EXCERPT PROVIDED |

------------------------------------

The Reformed Church is a landmark in the collective mind of the people of Timișoara, being the place where the anti-communist revolution of 1989 started. On 15 December 1989, several hundred parishioners came to the defense of the Reformed pastor László Tőkés – an opponent of the communist regime – who had received an eviction sentence from the parish house in the same building as the Reformed Church. Two marble plaques placed near the entrance from Timotei Cipariu Street evoke in four languages (Romanian, Hungarian, German and Serbian) the December 1989 event: "This is where the Revolution that abolished the dictatorship started. 15.XII.1989".

== Architecture ==
The building consisting of a prayer hall and 11 dwellings belongs to the Anglo-Gothic style. It is covered with clinker bricks and has a rooster on one of its towers. The prayer hall has 250 m^{2}, with 312 seats in benches for parishioners and another 47 seats on the upper level for singers and choristers. Along with the standing places, the church can hold about 500 people. The organ was made in Leopold Wegenstein's workshop, and the solid oak pulpit, pews and furniture are the product of Jakab Fischer's workshop in Timișoara. The building, according to the original design, included the prayer hall, the parish office, the pastor's and the chaplain's home, as well as the private homes and commercial spaces that were to provide a decent and permanent income to the congregation.

------------------------------------

PARTS OF THE EXERCISE |
1) In the passage on the Reformed Church in Timișoara, whose workshop made the organ?
2) List the languages in which the two marble plaques in the passage on the Reformed Church in Timișoara evoke the December 1989 event.
3) Write the next part of the passage on the Reformed Church in Timișoara, starting after its last sentence.

SOURCE MATERIAL |
------------------------------------

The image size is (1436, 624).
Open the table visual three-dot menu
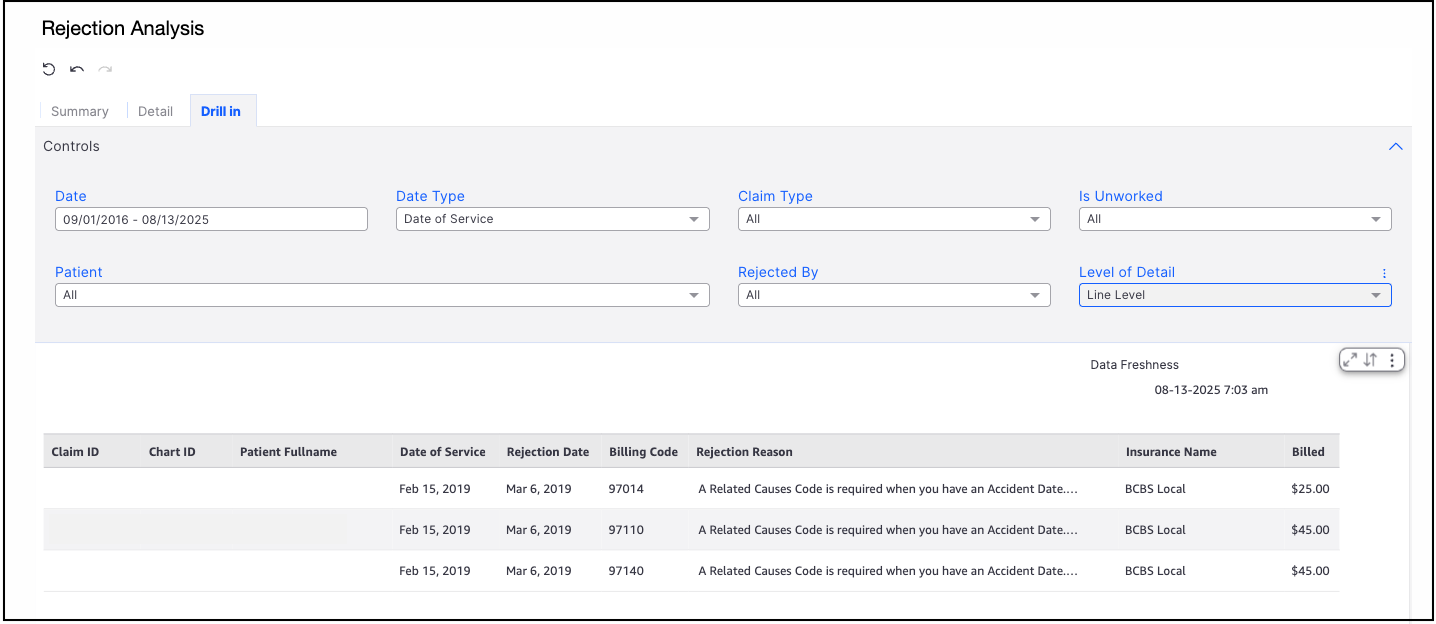click(x=1392, y=360)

------------------------------------

ANSWERS PROVIDED |
1) Leopold Wegenstein's workshop made the organ.

2) Romanian, Hungarian, German and Serbian

3)
The facades of the building are divided into five unequal registers, corresponding to each level. The first register, corresponding to the basement, is simple and without decorations. The second register, corresponding to the high ground floor, is differentiated by a treating that imitates a parament. The next two registers (first and second floors) have the most decorative elements: apparent brickwork, marking of window frames, ogive-shaped arches, horizontal girdle and the rhythmic cornice of simple consoles. The fifth register corresponds to the gabled roof in the area of the towers.

Since 1996, there have been two bells in the tower of the building: one weighing 120 kg and the other 150 kg, cast in honor of the third meeting of the World Communion of Reformed Churches and the 1100th anniversary of the foundation of the Hungarian state. On the occasion of the 110th anniversary of the consecration of the Reformed Church, its representatives mounted on the facade a set of bells brought from Hungary. These are 11 bronze bells that, from 9 a.m. to 9 p.m., every fixed hour, sing a religious song. This can take between 20 and 60 seconds, and at 12 p.m. there is a five-minute mini-concert with six songs in a row. During the winter holidays, religious songs are replaced by carols. Thus, the Reformed Church became the first singing building in Timișoara.